The Drag[en]gine is a fully customizable game engine and game development environment designed with modularity and extensibility in mind not requiring expensive licenses.
Lots of work done on optimizing the indoor rendering part of the engine as well as a new release of the DENormGen tool.
Posted by Dragonlord on Jul 22nd, 2009
Rendering outdoor scenes is one beast to tame. Rendering indoor scenes is an entire different beast. There are a couple of problems with this kind of rendering so a special work batch about optimizing this case has been conducted. The main problem with this kind of scenes is the lighting. In outdoor scenes there is often only one light source, the sun. This is a very simple case and easy to get working fast. Especially if you use lots of light sources without shadow casting. But indoors this is not possible. An indoor scene without proper shadow casting is up for troubles. In one of the last articles we already presented this problem in depth so no more words required here. Various lighting approaches have been tested out and a good solution found. For this a couple of changes happened also to the engine itself.
Spot lights are simple to do but ceiling or wall lights are tricky. They cover around 180 degree of a scene and are therefore not doable using spot lights. A simple solution are point lights but shadow mapping a point light is a problem. But for precisely 180 degree lights there exist solution as mentioned in the article. For this purpose a new light source has been added the semi point light. This is a specific 180 degree oriented light which allows the Graphic Module to optimize this common case. To further improve the lighting the attenuation system slightly changed. The old attenuation exponent had some nasty properties which could be difficult for a mapper. The attenuation function has been slightly changed to allow now to control a light solely by the light range ( beyond which light is 0 ) and the half intensity distance. The HID is given as the percentage of the range instead of an absolute value which makes it simple to tweak for specific lighting setups. To support the mapper a new scrubbing tool has been added to the editor. Object properties which affect lighting can now be in addtion to the manual editing be edited using a scrubbing panel where all parameters are located. This allows to scrub the properties while seeing the effect directly in the editor. Furthermore a typed edit field has been added to edit composed properties better ( for example a color is a property with value "r g b" but in the typed field this is edited as an actual color ). The following images show a test scene with some props slammed in for testing purpose. The new light source is fully working with solid and transparent shadows. A total of 11 semi point lights with shadows are in this scene.
Another important aspect is culling not only for indoor scene but there especially important.

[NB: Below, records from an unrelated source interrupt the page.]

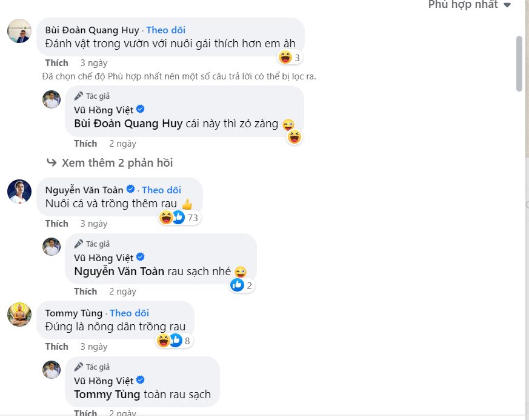Click the comments vertical scrollbar thumb

click(519, 64)
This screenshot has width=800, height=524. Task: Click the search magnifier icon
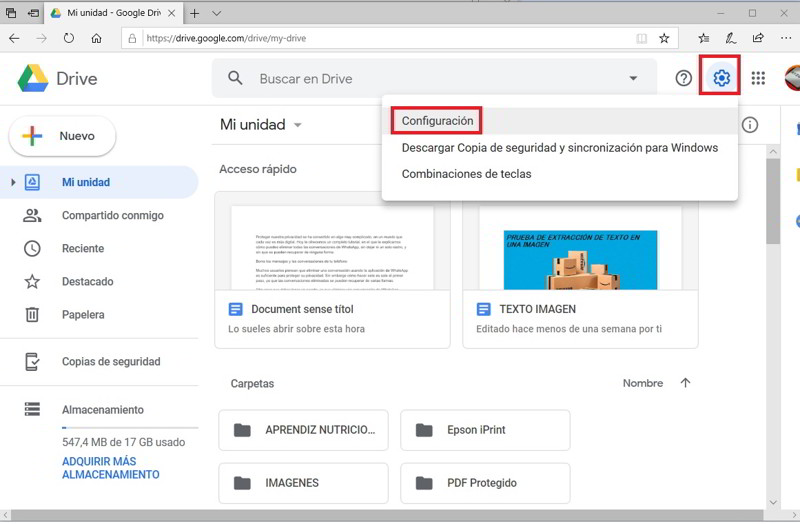click(236, 78)
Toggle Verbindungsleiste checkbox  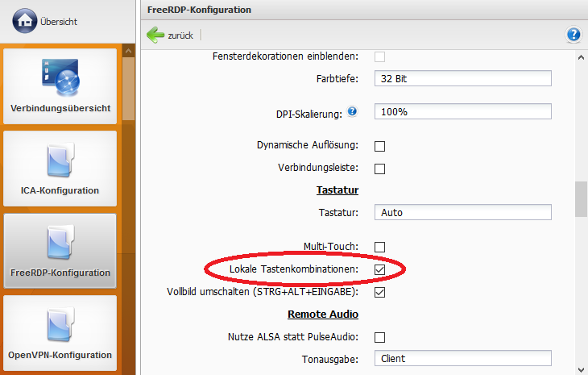380,169
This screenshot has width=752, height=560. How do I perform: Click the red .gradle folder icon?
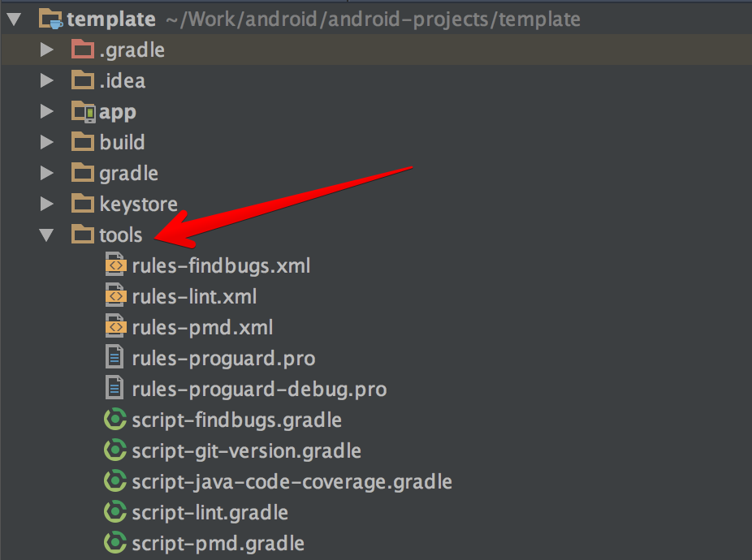pos(83,50)
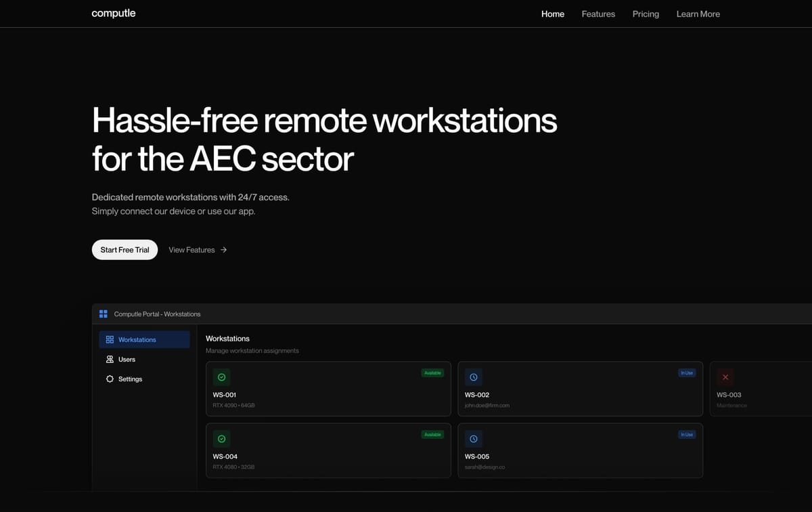Image resolution: width=812 pixels, height=512 pixels.
Task: Open the Settings gear icon in sidebar
Action: pos(110,379)
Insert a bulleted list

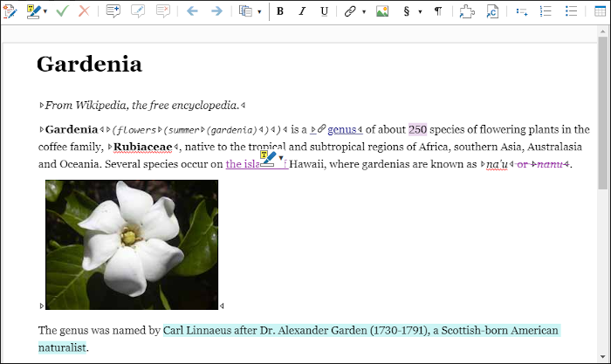572,11

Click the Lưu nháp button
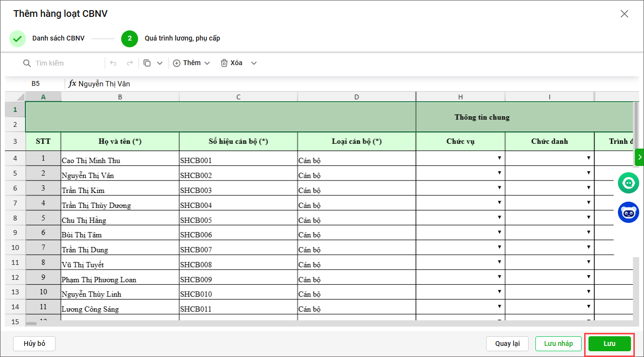(558, 343)
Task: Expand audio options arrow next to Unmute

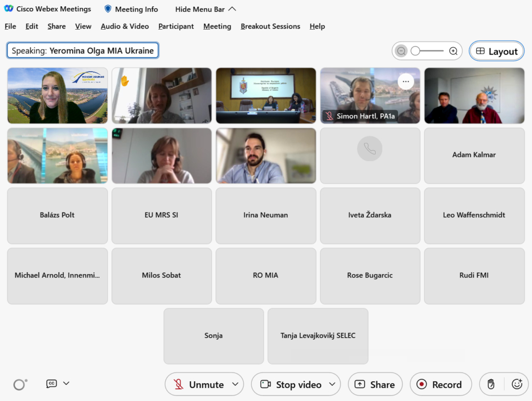Action: (235, 384)
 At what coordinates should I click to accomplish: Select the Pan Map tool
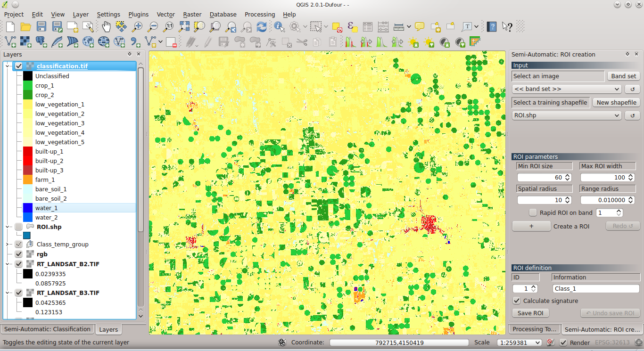[106, 27]
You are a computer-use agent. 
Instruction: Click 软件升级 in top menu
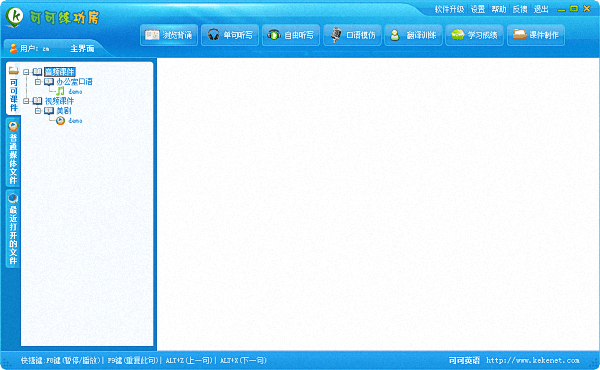coord(449,9)
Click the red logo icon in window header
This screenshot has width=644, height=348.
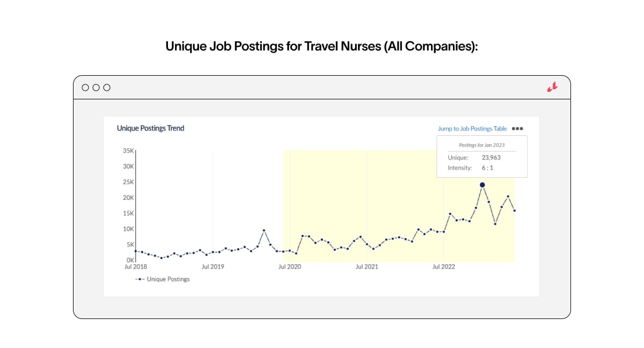click(552, 88)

The visibility meshes attachable to terrain meshes have been improved. They store now a portal system consisting of occluders, portals and rooms. The visibility mesh is not mandatory but improves performance quite a lot. The engine uses now these vis-meshes now also for software culling objects and lights. There exists the possibility of using hardware culling ( so called occlusion testing ) but it is too slow to be usable. The culling used in the engine is fast and culls objects quickly by testing them against occluders in the scene. Only if they are fully occluded by at least one occluder they are dropped. This misses some objects but is a lot faster than complex culling algorithms. In upcoming work the rooms itself will be used too to cull objects. This is going to help especially culling lights. The images below show a sample visibility mesh of a couple of terrains as well as a test render showing how the occluders work. These visibility meshes are of low face count and can be quickly set up by the mapper. They are only intended to roughly bound space and can be build in a matter of minutes.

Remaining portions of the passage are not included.